-- Stored data --
<<<<
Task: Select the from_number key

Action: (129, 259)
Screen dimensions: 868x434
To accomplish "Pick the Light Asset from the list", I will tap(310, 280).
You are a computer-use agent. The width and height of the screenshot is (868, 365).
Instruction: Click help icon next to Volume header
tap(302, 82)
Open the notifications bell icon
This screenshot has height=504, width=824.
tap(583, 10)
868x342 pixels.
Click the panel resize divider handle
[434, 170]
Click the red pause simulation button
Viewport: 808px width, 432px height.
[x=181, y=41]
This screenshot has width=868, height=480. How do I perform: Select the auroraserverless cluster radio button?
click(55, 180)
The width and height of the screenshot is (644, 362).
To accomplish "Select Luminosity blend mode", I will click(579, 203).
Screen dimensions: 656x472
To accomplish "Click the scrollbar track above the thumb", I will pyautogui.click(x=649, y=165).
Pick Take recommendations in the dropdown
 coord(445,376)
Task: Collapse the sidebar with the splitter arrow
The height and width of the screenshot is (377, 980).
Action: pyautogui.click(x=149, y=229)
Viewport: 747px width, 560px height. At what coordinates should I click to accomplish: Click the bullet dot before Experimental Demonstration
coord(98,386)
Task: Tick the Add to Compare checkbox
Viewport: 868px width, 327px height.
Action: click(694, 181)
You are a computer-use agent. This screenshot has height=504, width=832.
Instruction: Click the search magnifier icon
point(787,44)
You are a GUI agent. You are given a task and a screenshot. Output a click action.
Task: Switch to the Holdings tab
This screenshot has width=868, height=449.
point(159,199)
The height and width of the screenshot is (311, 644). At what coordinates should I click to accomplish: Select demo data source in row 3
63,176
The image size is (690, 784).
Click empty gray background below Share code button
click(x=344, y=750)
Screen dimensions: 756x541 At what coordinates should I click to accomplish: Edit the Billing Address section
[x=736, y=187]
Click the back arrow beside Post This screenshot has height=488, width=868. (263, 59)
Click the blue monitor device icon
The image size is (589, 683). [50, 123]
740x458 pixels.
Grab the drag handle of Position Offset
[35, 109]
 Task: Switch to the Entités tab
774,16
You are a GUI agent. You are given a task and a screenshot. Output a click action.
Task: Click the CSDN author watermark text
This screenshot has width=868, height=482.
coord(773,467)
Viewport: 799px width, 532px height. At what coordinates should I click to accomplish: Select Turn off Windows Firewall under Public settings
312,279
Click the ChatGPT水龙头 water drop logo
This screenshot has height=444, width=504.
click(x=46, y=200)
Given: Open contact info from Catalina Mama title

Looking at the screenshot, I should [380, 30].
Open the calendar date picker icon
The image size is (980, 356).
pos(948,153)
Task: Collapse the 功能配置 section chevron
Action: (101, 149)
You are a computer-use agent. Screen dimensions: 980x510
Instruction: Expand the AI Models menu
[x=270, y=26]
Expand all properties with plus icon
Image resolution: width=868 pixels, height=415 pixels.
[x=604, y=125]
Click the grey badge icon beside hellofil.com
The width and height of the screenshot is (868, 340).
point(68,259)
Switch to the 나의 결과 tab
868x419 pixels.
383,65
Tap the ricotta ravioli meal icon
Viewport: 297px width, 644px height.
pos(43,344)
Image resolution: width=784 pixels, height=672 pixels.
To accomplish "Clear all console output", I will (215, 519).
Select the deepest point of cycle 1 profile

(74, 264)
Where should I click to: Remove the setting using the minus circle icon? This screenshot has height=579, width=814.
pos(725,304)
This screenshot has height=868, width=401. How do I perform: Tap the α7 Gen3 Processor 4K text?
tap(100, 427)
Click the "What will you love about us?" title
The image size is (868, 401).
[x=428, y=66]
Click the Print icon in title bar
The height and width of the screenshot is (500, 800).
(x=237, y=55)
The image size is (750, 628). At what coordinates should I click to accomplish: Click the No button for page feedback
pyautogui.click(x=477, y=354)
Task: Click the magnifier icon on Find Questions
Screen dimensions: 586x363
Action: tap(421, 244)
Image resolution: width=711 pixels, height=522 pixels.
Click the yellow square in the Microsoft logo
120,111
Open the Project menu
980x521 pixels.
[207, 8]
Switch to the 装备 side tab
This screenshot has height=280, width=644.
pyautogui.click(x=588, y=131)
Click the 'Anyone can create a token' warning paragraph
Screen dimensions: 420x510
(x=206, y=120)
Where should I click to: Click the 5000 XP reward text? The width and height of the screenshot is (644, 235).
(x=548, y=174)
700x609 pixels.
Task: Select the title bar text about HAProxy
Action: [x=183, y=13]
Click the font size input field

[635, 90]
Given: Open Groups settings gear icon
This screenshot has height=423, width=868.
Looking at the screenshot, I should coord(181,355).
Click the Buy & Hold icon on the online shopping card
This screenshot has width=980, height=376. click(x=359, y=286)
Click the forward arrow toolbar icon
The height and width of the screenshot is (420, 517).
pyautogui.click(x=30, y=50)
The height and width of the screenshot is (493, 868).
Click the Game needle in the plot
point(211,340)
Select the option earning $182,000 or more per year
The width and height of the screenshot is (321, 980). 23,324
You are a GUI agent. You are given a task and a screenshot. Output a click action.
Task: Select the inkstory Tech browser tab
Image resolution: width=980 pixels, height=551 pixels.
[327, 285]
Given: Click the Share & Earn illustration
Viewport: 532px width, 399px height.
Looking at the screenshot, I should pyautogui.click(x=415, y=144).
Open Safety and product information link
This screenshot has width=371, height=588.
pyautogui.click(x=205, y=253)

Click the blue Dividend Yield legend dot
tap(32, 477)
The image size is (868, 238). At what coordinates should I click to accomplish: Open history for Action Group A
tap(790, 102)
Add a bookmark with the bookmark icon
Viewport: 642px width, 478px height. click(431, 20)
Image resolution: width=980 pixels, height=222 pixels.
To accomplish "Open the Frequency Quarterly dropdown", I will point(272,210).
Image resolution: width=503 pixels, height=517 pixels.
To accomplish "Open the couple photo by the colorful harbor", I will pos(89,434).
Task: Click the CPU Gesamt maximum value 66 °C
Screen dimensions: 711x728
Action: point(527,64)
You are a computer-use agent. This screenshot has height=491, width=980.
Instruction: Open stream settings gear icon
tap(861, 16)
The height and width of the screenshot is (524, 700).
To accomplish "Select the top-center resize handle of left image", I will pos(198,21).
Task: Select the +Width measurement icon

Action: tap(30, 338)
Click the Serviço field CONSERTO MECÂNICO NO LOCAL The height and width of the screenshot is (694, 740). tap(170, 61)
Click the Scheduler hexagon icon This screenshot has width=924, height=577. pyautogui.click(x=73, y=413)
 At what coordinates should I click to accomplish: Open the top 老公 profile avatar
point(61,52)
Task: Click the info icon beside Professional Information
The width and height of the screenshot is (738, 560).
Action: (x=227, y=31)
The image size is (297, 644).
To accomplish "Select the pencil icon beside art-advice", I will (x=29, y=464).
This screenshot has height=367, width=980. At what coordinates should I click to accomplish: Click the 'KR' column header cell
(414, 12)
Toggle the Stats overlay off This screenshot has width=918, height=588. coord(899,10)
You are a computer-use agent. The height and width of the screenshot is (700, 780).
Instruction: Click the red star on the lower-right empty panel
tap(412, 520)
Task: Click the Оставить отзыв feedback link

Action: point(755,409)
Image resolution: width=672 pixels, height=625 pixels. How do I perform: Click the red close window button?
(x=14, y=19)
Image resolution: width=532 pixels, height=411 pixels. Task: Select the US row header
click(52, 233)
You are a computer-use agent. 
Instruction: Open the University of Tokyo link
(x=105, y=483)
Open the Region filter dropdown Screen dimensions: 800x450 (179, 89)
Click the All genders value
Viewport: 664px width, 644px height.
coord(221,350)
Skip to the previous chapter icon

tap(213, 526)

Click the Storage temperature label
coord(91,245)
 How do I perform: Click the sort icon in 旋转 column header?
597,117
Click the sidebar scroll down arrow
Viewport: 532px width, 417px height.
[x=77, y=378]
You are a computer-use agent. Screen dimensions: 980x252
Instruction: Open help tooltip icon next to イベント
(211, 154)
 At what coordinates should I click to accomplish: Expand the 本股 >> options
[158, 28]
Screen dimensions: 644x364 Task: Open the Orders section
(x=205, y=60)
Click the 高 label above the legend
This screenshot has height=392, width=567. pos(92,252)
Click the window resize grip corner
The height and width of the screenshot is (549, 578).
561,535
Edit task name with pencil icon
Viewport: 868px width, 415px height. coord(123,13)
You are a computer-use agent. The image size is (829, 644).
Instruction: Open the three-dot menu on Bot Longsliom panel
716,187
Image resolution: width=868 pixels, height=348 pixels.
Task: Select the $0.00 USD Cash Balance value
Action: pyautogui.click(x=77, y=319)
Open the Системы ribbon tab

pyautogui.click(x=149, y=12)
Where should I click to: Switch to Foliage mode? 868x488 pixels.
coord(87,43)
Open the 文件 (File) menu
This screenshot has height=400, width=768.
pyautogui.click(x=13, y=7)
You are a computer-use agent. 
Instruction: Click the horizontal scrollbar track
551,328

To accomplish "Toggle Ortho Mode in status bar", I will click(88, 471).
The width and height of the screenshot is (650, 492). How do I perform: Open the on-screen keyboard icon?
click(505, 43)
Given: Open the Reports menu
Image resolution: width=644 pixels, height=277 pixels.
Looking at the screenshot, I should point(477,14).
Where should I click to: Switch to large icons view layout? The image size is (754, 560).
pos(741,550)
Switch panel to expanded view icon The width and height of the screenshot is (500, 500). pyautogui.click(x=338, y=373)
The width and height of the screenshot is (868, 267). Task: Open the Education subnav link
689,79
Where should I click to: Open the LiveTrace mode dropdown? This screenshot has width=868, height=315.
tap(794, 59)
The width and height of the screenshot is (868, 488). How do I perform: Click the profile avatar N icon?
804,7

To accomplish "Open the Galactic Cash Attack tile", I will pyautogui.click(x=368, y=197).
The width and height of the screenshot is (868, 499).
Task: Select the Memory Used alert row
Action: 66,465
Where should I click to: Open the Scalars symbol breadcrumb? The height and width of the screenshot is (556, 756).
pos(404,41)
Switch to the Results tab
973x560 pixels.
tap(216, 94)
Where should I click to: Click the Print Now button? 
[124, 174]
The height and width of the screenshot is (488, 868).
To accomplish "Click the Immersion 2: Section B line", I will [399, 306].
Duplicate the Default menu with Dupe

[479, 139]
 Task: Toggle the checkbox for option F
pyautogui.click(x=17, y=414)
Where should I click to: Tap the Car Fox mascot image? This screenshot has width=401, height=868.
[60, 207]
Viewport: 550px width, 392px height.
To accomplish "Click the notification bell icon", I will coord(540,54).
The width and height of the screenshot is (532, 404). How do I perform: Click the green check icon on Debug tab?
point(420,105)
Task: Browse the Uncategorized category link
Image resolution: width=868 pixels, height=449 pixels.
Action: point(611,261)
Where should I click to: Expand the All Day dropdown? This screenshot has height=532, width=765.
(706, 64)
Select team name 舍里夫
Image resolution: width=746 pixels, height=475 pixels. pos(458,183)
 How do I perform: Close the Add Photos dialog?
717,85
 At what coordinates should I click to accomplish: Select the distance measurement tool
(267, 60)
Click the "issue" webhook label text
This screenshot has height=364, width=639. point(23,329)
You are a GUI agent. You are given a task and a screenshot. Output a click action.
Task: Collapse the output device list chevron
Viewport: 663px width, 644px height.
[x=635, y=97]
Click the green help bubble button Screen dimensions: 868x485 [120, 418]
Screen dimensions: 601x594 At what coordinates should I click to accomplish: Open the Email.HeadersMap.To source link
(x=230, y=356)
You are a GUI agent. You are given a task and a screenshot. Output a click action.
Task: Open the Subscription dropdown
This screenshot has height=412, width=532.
>>>>
-- What the task asks --
From the records above, transcribe exactly the run of lines that opens with the line holding "You are a computer-use agent. The width" and closes with the line holding "868x342 pixels.", both included.

-- Exercise solution --
You are a computer-use agent. The width and height of the screenshot is (868, 365).
Instruction: Click help icon next to Volume header
tap(302, 82)
Open the notifications bell icon
This screenshot has height=504, width=824.
tap(583, 10)
868x342 pixels.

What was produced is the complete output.